When you’ve spent most of your life on an academic calendar, late summer becomes a time of endings. As the calendar ticks down towards August, you start to put your mental accounts in order, tucking away the last dregs of summer sunshine to make way for the chill of autumn and a new school year. Even the weather seems anticipatory – the sky holding its breath in puffy cloud-cheeks ready to overflow with the deluge of a summer thunderstorm. One last hurrah.


In the next few weeks, I’ll be wrapping up my time as a AAAS STPF Fellow and embarking on a full-time career in the water decarbonization space. Not coincidentally, I’ll also be ending my DnD campaign as one of my fellow Fellows – and new friends – heads back home to the west coast.

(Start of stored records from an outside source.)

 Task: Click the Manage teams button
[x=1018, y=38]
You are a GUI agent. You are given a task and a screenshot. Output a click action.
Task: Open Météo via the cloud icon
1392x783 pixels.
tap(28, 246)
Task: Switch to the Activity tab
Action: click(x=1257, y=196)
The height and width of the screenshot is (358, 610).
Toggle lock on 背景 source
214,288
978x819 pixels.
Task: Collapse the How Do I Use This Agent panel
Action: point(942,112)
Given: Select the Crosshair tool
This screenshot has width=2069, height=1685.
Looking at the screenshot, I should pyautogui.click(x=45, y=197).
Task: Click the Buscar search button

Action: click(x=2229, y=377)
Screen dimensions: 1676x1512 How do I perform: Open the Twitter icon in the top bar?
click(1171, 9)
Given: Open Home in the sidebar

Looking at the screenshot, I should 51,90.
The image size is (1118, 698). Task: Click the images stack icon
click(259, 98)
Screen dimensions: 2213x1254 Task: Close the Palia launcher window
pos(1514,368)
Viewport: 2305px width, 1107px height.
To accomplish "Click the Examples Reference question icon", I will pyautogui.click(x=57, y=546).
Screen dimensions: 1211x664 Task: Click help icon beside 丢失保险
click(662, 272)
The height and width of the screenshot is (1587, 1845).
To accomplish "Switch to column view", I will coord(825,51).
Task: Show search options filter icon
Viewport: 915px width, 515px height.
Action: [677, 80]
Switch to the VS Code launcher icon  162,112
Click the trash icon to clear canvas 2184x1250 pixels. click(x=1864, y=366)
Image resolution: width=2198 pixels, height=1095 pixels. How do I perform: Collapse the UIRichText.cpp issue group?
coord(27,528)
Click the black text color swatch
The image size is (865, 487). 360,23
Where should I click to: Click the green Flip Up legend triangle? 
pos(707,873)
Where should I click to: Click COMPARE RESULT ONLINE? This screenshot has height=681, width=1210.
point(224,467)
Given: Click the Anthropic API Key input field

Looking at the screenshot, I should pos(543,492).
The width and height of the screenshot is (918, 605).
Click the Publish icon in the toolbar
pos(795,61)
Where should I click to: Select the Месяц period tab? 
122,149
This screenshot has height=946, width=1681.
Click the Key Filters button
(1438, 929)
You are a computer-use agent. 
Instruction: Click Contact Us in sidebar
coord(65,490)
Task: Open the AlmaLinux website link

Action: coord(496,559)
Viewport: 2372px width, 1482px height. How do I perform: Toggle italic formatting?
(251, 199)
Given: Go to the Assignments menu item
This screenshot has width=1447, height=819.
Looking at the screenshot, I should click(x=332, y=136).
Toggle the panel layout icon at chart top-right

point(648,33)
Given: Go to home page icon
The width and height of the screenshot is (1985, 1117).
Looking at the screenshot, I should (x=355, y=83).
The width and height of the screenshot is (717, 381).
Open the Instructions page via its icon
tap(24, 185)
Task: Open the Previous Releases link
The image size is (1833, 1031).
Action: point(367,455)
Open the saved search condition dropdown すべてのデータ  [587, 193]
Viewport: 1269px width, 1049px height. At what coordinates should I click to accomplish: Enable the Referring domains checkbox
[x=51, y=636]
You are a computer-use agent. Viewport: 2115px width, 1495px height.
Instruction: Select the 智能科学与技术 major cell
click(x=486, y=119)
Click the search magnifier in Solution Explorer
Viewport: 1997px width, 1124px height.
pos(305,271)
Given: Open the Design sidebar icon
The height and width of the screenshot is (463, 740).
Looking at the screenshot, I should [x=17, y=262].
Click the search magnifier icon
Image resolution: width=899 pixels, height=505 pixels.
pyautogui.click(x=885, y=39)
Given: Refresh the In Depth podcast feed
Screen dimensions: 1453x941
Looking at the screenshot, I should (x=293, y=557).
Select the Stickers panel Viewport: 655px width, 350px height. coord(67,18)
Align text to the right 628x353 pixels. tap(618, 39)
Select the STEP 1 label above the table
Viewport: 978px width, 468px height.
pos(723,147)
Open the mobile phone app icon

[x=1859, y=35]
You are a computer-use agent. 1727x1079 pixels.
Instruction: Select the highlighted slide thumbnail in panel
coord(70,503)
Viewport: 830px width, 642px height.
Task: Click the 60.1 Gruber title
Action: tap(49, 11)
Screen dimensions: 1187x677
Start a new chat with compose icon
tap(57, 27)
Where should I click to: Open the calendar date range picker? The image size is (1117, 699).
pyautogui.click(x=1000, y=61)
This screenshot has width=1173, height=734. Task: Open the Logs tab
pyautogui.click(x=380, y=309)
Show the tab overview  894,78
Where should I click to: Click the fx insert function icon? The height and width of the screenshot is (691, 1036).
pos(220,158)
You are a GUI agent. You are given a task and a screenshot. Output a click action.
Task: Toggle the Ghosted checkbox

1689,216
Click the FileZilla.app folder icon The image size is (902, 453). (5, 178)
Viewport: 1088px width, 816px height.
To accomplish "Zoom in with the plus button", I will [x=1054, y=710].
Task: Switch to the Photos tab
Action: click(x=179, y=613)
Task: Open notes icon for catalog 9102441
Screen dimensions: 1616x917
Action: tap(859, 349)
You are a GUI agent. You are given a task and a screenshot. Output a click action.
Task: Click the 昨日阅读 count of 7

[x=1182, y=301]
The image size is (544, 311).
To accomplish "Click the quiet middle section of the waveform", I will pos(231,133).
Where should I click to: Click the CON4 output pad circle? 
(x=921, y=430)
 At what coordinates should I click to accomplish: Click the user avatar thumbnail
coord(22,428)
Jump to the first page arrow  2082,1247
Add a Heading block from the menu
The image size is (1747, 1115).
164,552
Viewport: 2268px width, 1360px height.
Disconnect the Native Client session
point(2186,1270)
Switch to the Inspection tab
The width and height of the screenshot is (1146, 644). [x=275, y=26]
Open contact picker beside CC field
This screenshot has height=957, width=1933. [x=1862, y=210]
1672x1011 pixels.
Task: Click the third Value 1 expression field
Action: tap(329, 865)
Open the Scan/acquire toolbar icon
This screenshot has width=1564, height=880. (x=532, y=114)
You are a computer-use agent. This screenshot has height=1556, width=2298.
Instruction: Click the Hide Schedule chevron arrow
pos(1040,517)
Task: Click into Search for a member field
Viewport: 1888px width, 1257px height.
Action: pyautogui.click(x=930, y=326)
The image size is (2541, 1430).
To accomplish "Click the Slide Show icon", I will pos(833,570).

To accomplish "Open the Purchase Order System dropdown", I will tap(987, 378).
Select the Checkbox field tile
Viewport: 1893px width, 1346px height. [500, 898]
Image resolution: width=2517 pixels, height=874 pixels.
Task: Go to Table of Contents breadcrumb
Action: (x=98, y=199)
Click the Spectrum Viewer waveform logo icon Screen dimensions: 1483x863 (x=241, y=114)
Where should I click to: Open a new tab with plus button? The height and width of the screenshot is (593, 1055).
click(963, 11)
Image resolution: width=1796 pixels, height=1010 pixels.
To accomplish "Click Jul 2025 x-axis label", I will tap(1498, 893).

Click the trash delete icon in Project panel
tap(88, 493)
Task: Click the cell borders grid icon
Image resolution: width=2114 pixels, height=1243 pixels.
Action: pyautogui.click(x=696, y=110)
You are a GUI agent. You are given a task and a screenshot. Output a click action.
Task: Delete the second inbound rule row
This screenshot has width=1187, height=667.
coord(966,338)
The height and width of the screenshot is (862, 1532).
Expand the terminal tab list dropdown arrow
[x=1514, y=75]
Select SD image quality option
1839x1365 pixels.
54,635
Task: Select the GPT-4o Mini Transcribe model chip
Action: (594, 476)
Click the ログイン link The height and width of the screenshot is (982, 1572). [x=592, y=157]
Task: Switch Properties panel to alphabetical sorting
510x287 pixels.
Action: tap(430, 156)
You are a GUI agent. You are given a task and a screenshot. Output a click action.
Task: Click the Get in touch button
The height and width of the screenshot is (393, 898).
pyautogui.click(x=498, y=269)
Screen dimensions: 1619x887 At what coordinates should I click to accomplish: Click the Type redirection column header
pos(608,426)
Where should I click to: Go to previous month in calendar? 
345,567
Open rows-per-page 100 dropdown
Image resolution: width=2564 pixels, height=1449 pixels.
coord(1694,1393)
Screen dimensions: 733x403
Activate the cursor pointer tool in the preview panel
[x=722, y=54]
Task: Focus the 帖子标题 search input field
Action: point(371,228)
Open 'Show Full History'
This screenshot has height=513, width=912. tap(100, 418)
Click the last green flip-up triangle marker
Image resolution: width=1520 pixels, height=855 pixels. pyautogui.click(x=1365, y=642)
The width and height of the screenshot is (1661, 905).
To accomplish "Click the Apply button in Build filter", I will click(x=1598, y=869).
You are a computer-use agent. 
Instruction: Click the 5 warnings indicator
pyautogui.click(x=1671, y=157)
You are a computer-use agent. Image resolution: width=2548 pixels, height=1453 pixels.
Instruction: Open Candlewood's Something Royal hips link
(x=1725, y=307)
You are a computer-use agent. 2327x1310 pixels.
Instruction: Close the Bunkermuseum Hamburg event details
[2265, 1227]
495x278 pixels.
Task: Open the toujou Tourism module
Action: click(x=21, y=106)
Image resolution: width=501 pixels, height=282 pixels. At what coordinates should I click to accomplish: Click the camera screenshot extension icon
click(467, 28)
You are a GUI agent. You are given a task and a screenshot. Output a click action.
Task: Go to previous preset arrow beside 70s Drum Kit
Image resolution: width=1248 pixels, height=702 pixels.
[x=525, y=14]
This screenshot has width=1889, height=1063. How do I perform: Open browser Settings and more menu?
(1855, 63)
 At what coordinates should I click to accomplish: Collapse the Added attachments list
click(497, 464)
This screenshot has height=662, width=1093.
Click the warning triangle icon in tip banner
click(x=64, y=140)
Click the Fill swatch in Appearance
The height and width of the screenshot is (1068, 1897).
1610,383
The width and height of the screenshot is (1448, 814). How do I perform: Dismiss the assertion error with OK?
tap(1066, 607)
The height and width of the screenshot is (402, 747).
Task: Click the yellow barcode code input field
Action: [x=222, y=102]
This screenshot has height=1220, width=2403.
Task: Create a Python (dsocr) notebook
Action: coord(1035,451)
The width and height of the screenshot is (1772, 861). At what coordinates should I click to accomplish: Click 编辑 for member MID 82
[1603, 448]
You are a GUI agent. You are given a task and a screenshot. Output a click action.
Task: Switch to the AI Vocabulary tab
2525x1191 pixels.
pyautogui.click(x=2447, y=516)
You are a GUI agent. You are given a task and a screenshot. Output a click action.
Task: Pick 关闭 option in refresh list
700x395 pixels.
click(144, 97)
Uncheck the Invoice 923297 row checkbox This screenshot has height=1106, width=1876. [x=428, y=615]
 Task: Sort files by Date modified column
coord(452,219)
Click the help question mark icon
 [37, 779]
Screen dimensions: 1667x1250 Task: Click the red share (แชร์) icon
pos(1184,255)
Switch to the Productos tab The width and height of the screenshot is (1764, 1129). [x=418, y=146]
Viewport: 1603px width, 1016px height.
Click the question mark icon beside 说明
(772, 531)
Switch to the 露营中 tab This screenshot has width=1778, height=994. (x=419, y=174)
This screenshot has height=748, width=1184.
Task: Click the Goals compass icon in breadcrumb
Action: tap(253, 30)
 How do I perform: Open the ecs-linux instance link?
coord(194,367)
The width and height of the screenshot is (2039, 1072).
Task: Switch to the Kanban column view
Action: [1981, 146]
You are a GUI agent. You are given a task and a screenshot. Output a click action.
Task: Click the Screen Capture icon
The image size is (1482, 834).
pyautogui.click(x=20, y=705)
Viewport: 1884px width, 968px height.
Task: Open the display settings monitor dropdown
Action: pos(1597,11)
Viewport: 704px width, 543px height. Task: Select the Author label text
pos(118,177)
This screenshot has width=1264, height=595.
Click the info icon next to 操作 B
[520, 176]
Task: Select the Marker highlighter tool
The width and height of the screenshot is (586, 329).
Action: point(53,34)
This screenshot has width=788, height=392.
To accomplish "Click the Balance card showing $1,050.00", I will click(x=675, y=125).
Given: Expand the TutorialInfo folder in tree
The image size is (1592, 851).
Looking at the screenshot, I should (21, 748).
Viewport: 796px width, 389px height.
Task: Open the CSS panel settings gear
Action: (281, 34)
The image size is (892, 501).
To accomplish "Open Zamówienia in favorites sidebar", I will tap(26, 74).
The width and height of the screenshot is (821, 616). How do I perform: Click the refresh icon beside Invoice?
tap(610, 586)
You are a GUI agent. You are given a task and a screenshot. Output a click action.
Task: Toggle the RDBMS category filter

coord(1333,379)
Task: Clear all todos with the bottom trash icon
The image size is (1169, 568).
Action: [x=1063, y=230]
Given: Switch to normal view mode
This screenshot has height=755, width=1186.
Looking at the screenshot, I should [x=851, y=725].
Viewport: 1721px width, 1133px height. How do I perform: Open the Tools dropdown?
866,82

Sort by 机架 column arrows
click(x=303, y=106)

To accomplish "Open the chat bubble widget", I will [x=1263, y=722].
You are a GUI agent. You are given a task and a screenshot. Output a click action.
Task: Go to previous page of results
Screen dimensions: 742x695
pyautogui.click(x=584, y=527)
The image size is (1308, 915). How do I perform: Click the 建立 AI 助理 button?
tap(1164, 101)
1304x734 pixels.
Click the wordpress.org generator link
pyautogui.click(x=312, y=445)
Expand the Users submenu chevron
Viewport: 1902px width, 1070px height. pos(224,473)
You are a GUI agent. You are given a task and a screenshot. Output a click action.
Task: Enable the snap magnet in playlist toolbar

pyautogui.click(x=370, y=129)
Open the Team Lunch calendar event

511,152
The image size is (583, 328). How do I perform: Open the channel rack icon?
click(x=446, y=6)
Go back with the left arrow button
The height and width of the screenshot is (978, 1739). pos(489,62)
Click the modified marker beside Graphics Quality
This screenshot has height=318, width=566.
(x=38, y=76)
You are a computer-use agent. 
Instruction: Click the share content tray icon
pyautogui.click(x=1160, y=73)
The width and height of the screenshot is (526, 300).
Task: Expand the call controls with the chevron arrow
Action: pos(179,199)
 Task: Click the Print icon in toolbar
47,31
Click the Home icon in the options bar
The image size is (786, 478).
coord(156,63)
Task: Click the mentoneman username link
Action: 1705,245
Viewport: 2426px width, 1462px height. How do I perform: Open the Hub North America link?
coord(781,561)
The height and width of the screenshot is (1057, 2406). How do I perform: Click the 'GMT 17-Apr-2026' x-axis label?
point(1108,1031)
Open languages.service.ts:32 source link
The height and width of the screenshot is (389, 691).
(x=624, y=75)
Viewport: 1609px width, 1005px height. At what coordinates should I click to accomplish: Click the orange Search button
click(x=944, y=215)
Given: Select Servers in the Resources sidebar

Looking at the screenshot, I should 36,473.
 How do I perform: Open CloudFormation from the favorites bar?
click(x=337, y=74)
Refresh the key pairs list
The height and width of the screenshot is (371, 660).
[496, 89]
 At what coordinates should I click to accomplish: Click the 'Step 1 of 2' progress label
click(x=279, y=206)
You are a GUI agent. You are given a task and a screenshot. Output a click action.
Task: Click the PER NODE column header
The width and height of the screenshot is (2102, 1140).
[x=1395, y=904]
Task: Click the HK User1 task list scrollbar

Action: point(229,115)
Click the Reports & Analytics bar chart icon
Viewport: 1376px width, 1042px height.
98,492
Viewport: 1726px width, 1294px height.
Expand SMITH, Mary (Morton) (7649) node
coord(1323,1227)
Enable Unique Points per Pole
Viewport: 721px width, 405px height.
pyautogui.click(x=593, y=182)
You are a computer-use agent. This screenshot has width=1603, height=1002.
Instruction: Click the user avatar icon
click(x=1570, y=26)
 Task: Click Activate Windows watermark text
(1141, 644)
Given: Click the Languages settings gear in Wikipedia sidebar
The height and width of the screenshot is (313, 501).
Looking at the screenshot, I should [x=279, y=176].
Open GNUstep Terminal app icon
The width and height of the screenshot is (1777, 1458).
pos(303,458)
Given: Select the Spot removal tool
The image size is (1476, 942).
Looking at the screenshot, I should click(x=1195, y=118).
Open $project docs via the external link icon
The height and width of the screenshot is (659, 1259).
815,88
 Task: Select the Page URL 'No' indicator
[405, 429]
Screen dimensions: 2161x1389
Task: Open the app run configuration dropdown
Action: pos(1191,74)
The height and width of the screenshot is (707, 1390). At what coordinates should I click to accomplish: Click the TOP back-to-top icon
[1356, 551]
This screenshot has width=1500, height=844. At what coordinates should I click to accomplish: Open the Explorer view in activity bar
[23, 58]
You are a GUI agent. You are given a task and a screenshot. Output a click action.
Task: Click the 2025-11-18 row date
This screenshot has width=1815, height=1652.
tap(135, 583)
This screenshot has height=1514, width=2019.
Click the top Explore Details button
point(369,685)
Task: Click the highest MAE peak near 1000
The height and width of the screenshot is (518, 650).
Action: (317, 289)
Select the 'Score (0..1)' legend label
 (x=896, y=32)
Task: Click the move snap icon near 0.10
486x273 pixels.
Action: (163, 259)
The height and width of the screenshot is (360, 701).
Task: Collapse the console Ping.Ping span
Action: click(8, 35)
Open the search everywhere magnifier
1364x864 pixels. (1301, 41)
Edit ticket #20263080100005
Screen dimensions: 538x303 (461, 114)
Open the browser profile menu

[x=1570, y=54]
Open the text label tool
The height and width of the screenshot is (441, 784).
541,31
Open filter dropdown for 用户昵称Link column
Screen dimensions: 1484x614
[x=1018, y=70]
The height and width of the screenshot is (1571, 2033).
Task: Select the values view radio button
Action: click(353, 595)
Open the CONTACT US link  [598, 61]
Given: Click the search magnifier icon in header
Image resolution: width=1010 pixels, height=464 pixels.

Endings are always bittersweet. There’s the celebration of accomplishment – look at all the episodes I’ve created, the reports I’ve helped write, the stories I’ve shared! – but also the moreish sensation of wanting to stretch out the experience just a little longer.


In a federal government fellowship, I’ve had to reconcile with the fact that no matter my eagerness, there’s never enough time to accomplish everything I’d like to in just one year. Maybe I’ll never get to see the guidance I’ve helped draft published. Or I won’t get to see the idea that I pitched make it into a funding proposal. I can still walk away knowing that I helped make a difference, and that my office is a little better for the impact I had on it.


Similarly, my home game will always be haunted by the ghosts of paths not taken, of character beats not explored – even if the PCs themselves don’t realize it. As the countdown to the finale approaches, my job as a DM is to take as many of those loose threads as I can and reweave them back into the story of our game. My duty is to reap the final harvest of all those story hooks that I planted nearly a year ago, and that my players have so carefully watered and nurtured. I get to share that bounty with them… and then resow what remains to restart the cycle for the next campaign.


And perhaps that’s the best metaphor for endings: as seeds. We need endings so that we can reflect, reconfigure… and begin anew, wherever the wind might take us.